Vision – the ability to see, to really see, in three directions

When I hear the word vision, I almost always think of looking out and ahead. But, within the dynamics of leadership and management structures, vision is actually three directional. To define our vision we must look to the past, to the present, and to the future.

Backwards Look – The past gives us a “mythology”, an archive of story and legend that gives depth to our work. Reviewing history helps us see the progress we’ve made, the lessons we’ve learned, and the price we’ve paid. Our history helps us appreciate the investment we and others have made with their lives and resources. The past also lets us see what didn’t work, thereby allowing us to conserve resources for more profitable ventures.

Here and Now Look – Looking to the present provides us an “at hand” look at the way things are right now so that we may analyze the effectiveness of our methods and goals in the past and our preparedness to meet the future. We can accurately assess our commitments, obligations, and involvements, measure them against our stated goals and evaluate them to determine whether they…or we… should continue.

Forward Look – Vision is a beckoning target. It articulates a view of a realistic, credible, attractive future for our organization.  It makes us focus our attention on worthwhile and attainable achievements. It provides the social and spiritual architecture that frames our identity.

Vision lends these four assets:

Values – what we consider to be important and worthwhile.

Commitment – what activities we will limit ourselves to.

Aspirations – the purposes we intend to pursue.

Evaluation – the standard by which real progress can and must be measured.

But there is one thing that vision is not.

It is not a high-minded delusion. Some visions statements really are quite fantastic. One church I worked with had as its vision statement “To bring the whole world to the foot of the cross.” Now, that is indeed a noble and exalted sounding target, but it is really quite irrelevant and impossible. It actually works against real progress for these two reasons:

First, it is so vague and indistinct one could never know if that particular church is getting anywhere or not. Measured against the billions of inhabitants in the earth, how would one local congregation ever attain it? They can’t and they shouldn’t even try. But using such a grandiose statement encourages participants to engage in the debilitating and compromising practice of delusion. One begins to possess feelings of self-importance and elitism, both terminal diseases for any person or group.
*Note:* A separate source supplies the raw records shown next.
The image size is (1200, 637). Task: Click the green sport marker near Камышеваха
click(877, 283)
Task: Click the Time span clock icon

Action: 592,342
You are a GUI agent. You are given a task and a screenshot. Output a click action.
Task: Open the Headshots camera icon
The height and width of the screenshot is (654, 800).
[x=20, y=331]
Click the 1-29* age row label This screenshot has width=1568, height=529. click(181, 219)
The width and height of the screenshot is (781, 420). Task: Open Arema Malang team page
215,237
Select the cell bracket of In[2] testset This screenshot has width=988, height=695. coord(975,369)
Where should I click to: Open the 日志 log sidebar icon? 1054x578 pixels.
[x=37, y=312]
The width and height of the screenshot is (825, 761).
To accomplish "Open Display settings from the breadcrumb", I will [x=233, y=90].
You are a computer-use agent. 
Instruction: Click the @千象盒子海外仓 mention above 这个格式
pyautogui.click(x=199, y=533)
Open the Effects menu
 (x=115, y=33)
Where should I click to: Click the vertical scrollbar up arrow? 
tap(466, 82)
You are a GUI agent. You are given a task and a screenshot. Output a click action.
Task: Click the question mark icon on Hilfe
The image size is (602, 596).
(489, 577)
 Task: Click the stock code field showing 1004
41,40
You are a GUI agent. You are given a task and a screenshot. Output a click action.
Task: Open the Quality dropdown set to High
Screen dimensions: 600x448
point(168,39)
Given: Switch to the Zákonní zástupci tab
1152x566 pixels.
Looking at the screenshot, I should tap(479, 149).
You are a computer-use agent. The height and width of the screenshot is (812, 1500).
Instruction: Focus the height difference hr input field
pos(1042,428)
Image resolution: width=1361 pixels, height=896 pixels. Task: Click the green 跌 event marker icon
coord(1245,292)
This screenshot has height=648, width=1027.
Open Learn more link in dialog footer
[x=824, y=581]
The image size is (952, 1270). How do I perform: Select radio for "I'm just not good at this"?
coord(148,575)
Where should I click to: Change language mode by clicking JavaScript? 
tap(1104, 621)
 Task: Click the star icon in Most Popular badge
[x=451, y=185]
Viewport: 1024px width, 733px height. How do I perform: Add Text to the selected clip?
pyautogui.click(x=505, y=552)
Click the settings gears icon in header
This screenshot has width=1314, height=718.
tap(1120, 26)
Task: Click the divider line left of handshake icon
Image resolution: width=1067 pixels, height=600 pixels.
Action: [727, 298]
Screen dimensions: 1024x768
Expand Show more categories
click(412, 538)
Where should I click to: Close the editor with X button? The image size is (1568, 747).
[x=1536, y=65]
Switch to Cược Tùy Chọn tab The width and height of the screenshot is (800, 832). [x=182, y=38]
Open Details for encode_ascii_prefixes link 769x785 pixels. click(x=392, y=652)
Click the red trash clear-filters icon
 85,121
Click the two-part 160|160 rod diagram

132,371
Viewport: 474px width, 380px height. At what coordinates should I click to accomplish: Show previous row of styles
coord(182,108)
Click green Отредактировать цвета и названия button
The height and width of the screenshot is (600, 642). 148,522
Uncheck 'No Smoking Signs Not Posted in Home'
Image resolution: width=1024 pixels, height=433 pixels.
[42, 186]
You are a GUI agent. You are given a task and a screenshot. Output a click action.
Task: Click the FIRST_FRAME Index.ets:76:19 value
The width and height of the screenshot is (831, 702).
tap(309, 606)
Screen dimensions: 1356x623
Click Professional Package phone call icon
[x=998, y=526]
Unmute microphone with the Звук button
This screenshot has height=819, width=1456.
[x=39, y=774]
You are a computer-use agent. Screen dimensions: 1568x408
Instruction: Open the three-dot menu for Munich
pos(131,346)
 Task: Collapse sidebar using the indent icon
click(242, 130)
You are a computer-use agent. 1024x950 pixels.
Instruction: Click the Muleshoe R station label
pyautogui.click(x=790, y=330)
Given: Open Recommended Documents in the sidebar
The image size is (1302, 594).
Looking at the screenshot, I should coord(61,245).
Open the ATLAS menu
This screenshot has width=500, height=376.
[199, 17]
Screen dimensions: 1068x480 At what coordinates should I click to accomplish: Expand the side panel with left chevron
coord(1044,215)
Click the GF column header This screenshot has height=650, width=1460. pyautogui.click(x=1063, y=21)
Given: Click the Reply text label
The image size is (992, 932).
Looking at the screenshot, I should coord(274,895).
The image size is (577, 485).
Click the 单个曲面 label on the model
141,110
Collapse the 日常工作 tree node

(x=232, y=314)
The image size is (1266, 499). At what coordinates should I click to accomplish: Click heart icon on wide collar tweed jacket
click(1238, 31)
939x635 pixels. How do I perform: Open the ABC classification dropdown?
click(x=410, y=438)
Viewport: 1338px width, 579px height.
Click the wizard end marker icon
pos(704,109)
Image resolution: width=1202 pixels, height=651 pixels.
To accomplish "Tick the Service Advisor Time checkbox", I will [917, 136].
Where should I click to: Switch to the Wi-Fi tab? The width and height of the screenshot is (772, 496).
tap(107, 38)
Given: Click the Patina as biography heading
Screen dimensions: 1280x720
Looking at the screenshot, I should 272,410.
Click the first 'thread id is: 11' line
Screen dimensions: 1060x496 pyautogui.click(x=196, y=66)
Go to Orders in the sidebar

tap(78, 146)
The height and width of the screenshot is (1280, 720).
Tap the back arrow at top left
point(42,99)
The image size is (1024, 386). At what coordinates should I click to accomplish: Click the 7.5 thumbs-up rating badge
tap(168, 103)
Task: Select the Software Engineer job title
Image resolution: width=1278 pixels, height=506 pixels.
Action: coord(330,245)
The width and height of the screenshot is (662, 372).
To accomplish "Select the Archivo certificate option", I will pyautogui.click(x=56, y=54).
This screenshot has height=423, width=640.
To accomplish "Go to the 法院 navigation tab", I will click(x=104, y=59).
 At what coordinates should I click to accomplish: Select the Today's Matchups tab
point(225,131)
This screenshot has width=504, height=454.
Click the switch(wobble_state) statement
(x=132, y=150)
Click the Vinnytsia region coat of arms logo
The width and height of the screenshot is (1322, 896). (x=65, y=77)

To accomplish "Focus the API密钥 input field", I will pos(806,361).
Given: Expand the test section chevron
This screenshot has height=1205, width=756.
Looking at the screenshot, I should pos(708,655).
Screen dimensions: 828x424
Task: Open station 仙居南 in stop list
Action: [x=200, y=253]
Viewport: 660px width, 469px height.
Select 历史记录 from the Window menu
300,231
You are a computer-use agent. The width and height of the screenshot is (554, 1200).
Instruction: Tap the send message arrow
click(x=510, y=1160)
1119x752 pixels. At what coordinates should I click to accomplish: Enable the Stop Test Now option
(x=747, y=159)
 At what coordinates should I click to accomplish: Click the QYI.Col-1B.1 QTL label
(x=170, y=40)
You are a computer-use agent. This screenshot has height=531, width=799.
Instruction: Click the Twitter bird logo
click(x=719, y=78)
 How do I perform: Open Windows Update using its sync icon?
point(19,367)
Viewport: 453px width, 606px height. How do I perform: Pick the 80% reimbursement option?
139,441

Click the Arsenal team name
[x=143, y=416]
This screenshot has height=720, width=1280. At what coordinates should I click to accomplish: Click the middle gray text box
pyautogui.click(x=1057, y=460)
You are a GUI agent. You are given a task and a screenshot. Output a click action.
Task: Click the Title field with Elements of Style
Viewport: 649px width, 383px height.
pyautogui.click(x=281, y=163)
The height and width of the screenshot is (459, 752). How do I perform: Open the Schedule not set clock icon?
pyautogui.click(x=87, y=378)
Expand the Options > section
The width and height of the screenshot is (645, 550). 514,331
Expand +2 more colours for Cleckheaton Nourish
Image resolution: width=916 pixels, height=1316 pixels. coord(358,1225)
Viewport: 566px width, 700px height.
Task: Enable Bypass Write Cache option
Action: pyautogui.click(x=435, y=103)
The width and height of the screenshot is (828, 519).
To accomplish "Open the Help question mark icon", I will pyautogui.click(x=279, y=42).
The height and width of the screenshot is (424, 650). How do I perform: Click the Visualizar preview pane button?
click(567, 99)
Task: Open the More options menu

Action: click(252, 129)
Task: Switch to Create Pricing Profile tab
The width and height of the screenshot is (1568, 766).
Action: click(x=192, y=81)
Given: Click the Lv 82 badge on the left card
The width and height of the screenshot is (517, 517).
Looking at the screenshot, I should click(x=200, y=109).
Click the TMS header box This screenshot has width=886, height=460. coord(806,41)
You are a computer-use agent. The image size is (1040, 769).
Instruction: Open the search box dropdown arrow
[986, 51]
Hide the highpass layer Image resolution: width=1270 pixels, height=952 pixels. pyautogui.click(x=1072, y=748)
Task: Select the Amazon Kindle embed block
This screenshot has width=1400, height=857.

Second,  because it is so delusional in its nature, it promotes dogmatism, the tendency to lay down principles as incontrovertibly true, without consideration of evidence or the opinions of others. Notice the phrase “consideration of evidence or the opinions of others.” This is the problem, high-minded statements tend to lift one’s feet off the ground, so to speak, and divorce one from the practical and quantitative measurement of progress. This is not vision at all. It is like driving in the fog. Something very important is happening but you really can’t figure out what it is because you never measure the facts against what you have already proclaimed to be reality.

It is irrelevant because it does not and cannot ever be realized by that single particular group. A vision, if it is to have any value, must do more that articulate what is considered to be worthwhile. It must be a realizable and attainable objective. Lowe’s vision statement says that “We will provide customer-valued solutions with the best prices, products, and services to make Lowe’s the first choice for home improvement.”

With some elaboration, quantification, and qualification, this is workable. Why is a vision rooted in reality so important? Because, as I will illustrate in the next several posts, it becomes the rallying point for specific strategic and tactical effort.

Let me say it again, a vision is not merely an eloquently worded statement to be hung on the wall or printed on company literature. It is a definitive look at what the future will be like BECAUSE we set in place conditions and activities that will measure our progress towards its fulfillment.